The device used in this research work for measuring thermal conductivity is QTM500, Kyoto electronics company, Japan. The temperature range of this instrument is 100 to 1000 °C. The size of the samples was kept at 0.02 × 0.05 × 0.10 m³ and the maximum time for measuring thermal conductivity was 2 min, as per ASTM C 1113-99standards [16,17]. The extent range for this instrument was 0.0115–6.15 W/mK. Samples of nanofillers were collected in vials and subjected to the needle of thermal conductivity sensor. Due to the heat transfer mechanism, the thermal conductivity can be measured using a sensor.

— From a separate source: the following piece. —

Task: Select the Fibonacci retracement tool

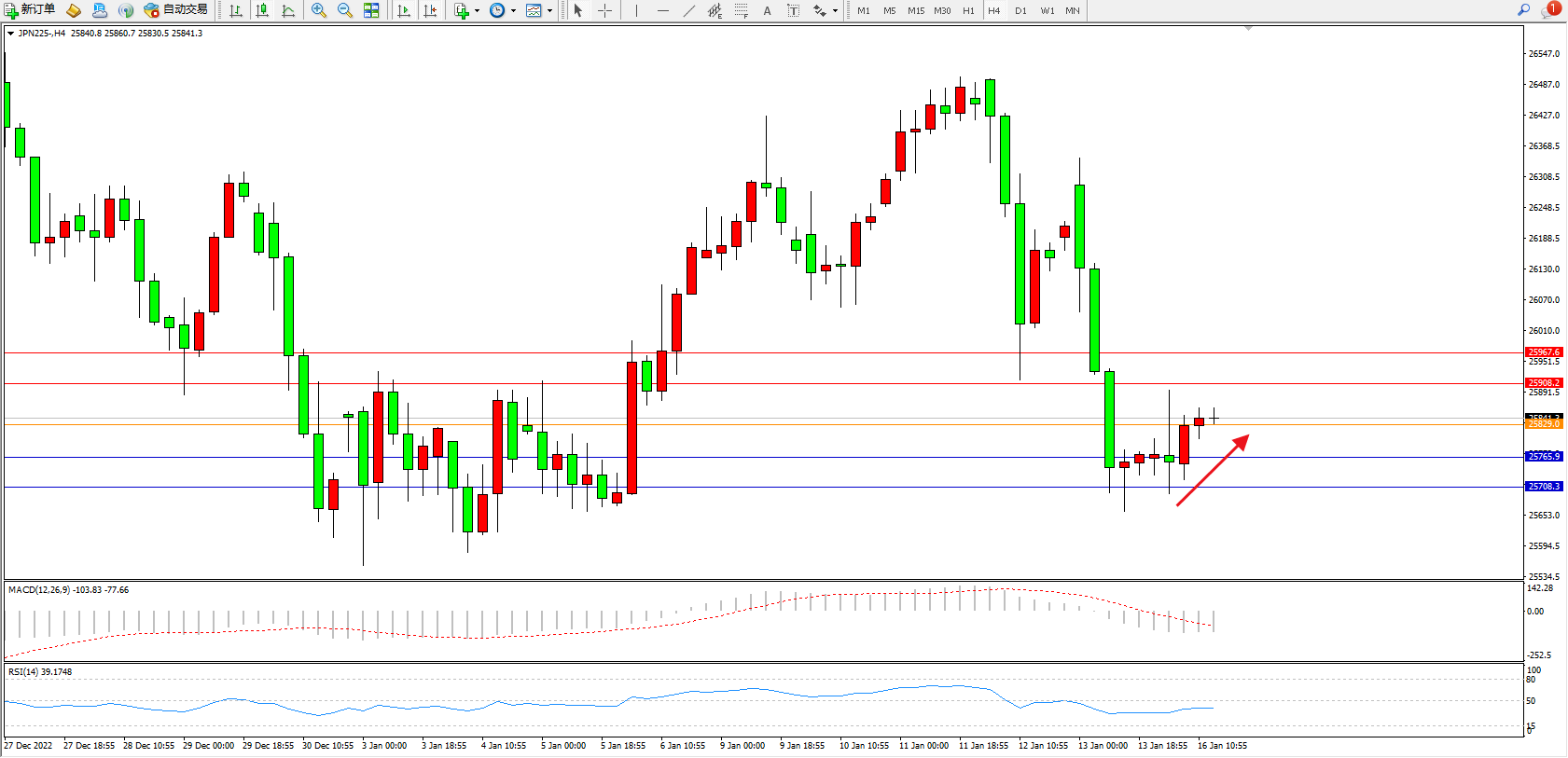Action: click(741, 10)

2.8. Formaldehyde Emission of Nano-Composite

The perforator method followed by the EN-120 standard (1993) was applied for measuring the formaldehyde emission from nano-MDF. A 150 g nano-MDF sample in powder form was put into a glass flask which already contained550 mL toluene. Pure water of about 1000 mL having a pH value of 7 was added into perforator flasks. Toluene was heated up to boiling point, and the vapors generated were then passed from pure water. An ultraviolet spectroscopy was used to examine the formaldehyde emission after it had been treated with acetone.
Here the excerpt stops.